Oil giant Occidental announced late last week that it leased 55,000 acres along the Gulf Coast of Texas to build out a hub for carbon capture technologies. The idea is to capture carbon dioxide emissions from nearby chemical plants, refineries, and factories. That CO2 then travels via pipeline to underground storage sites within Occidental’s proposed hub.

The prospect of these new kinds of pipelines crisscrossing through communities already has some environmental advocates spooked. Oil and gas companies like Occidental, on the other hand, have been eager to adopt carbon capture tech if it can keep their business afloat despite federal and state efforts to transition to clean energy. Companies can keep producing fossil fuels and petrochemicals — and generating other kinds of pollution like soot and smog in the process — while purporting to fight climate change at the same time.

Companies can keep producing fossil fuels and petrochemicals — and generating other kinds of pollution like soot and smog in the process — while purporting to fight climate change at the same time

In other words, carbon capture becomes a way for companies to cast themselves as environmentally friendly because they say they’re dealing with their greenhouse gas emissions. The caveat is that they’re not necessarily tackling other kinds of pollutants that affect air quality and public health. Moreover, they might introduce additional risks from new carbon capture infrastructure.

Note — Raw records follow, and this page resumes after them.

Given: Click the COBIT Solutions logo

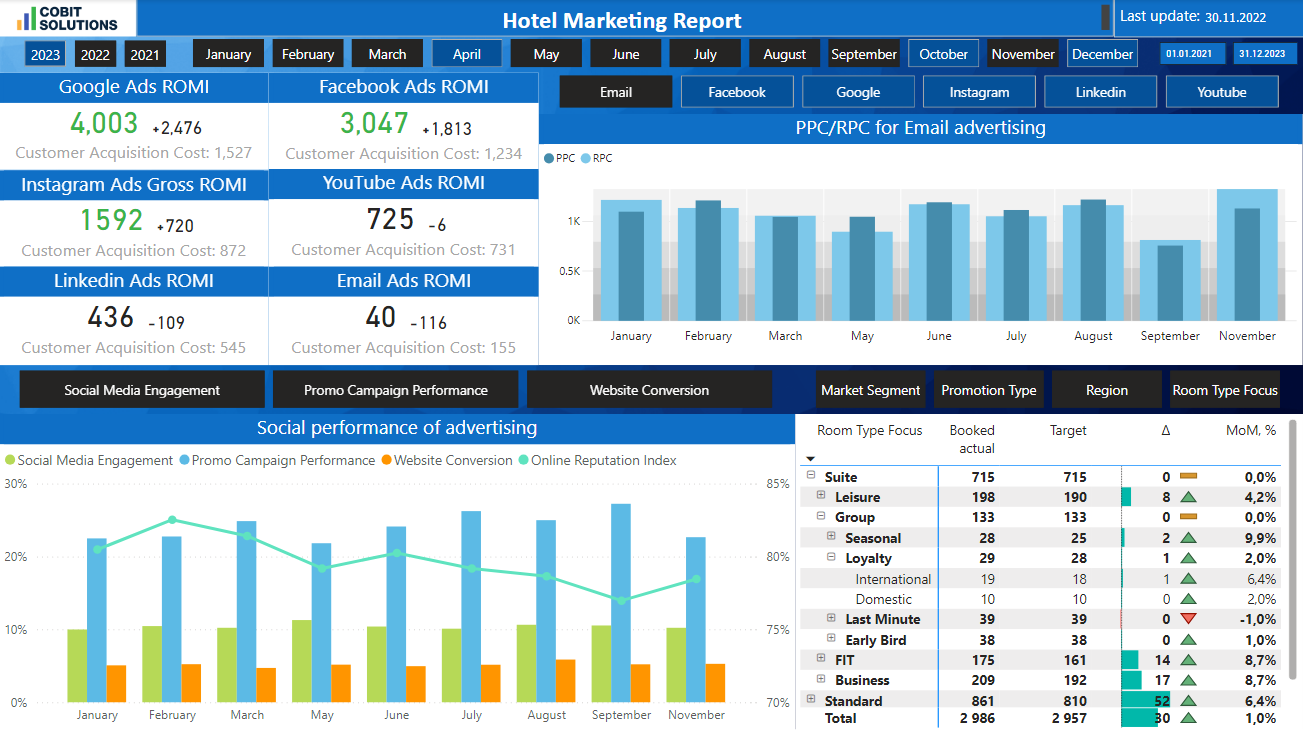Looking at the screenshot, I should click(66, 16).
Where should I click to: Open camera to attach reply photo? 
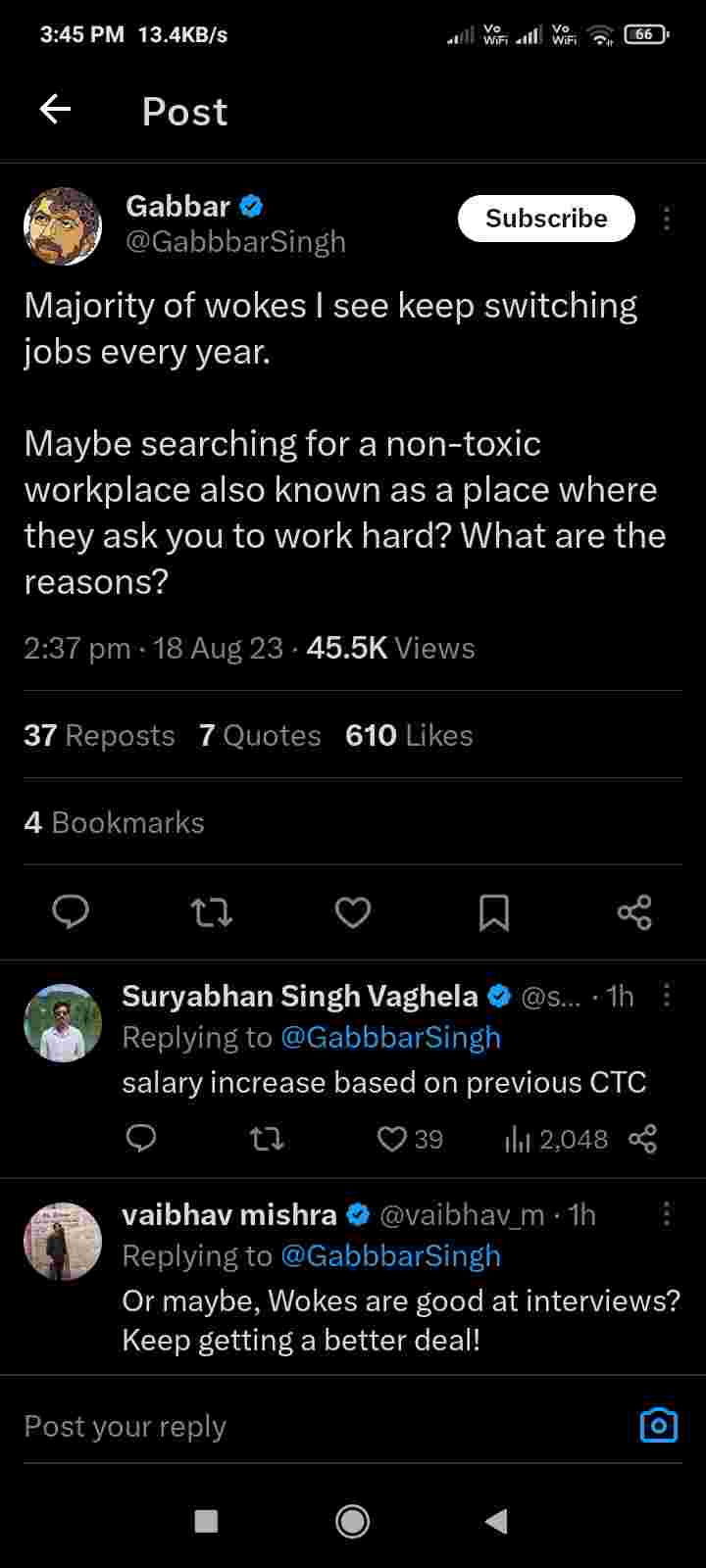pyautogui.click(x=658, y=1425)
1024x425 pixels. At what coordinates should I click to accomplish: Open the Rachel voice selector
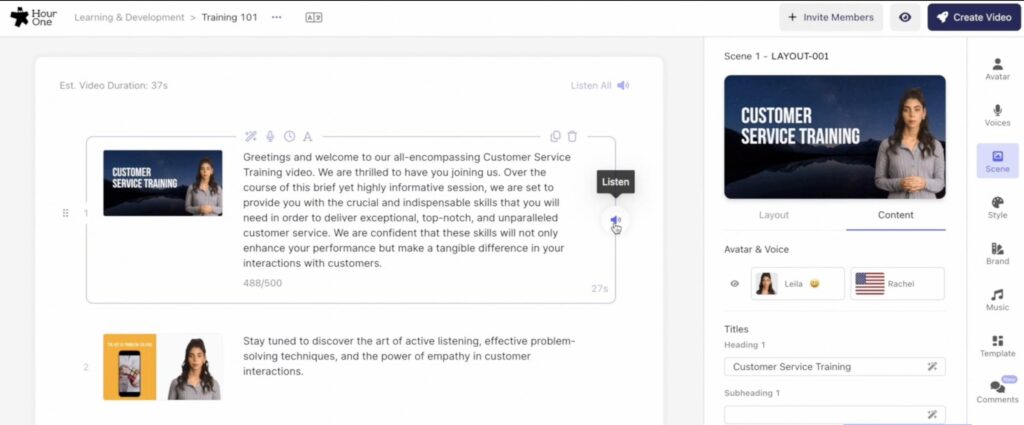coord(897,284)
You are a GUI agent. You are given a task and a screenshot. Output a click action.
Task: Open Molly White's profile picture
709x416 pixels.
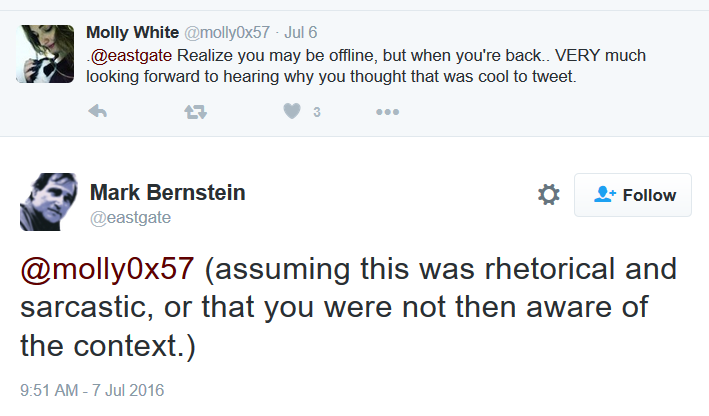coord(45,54)
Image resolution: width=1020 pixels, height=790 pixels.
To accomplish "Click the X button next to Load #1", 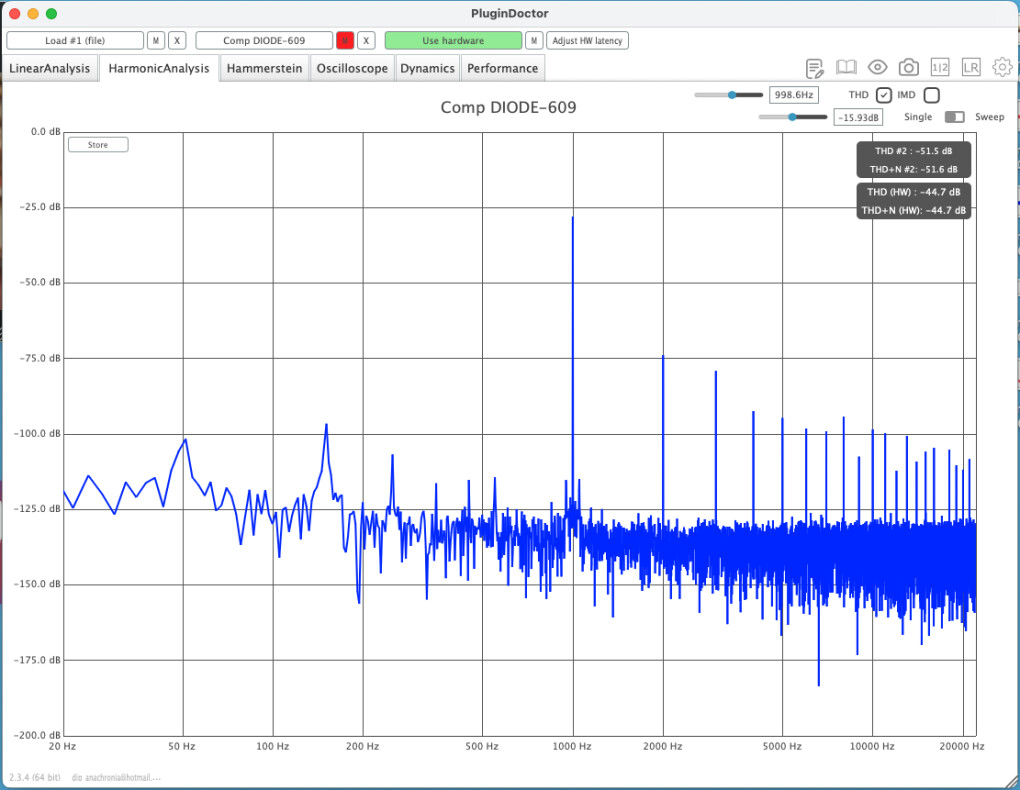I will click(177, 40).
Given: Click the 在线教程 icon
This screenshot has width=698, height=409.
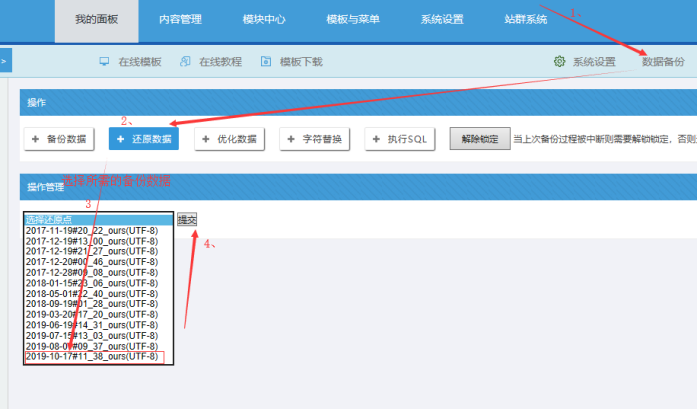Looking at the screenshot, I should point(185,62).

Occidental’s proposed carbon capture hub would sprawl across three counties between Beaumont and Houston, Texas. It’ll be ideally located near a lot of sources of pollution, according to the March 2nd press announcement. “This hub is located between two of the largest industrial corridors in Texas so captured CO2 can be efficiently transported and safely sequestered ... companies can plug into this hub for access to shared carbon infrastructure,” Jeff Alvarez, president of the Occidental subsidiary 1PointFive Sequestration, said in the announcement.

Sharing that infrastructure helps solve a big problem for carbon capture: that it’s been prohibitively expensive to deploy. Building a hub near a high concentration of refineries and chemical plants means Occidental will get more bang for its buck. And the Houston area happens to host the biggest petrochemical manufacturing complex in the Western Hemisphere.

That concentration of polluters also means that residents nearby have to live with a lot of soot and smog. And the poor air quality isn’t spread out evenly across the Houston area, according to a 2020 report commissioned by two environmental organizations: the Natural Resources Defense Council and Texas Environmental Justice Advocacy Services. 

Pollution in the region affects poor households and neighborhoods of color more than others, the report found. Residents of color were exposed to twice as much pollution burden as white residents. People living in poverty were similarly exposed to 50 percent more pollution burden than more affluent households, which is even more of a reason to wean the economy off of fossil fuels and petrochemicals. Instead, carbon capture might do the opposite by prolonging the life of polluting facilities.

Pipelines, including those for CO2, can bring an added risk. In 2020, a pipeline carrying captured carbon dioxide contaminated with hydrogen sulfide burst near the majority-Black community of Satartia, Mississippi. The rupture sent at least 45 people to the hospital after enveloping the town in a haze. Even uncontaminated CO2 at high concentrations is an asphyxiant that can choke airways and even car engines, stalling vehicles as people try to get away.

More communities might have to navigate these potential hazards, new and old, if carbon capture hubs start to pop up around the US. The bipartisan infrastructure law passed in 2021 earmarked $12 billion for capturing and storing carbon dioxide. Occidental is gunning to make itself a leader in this arena. The company expects its Texas hub, a project it named Bluebonnet, to be operational by 2026, with the capacity to store 1.2 billion metric tons of carbon dioxide.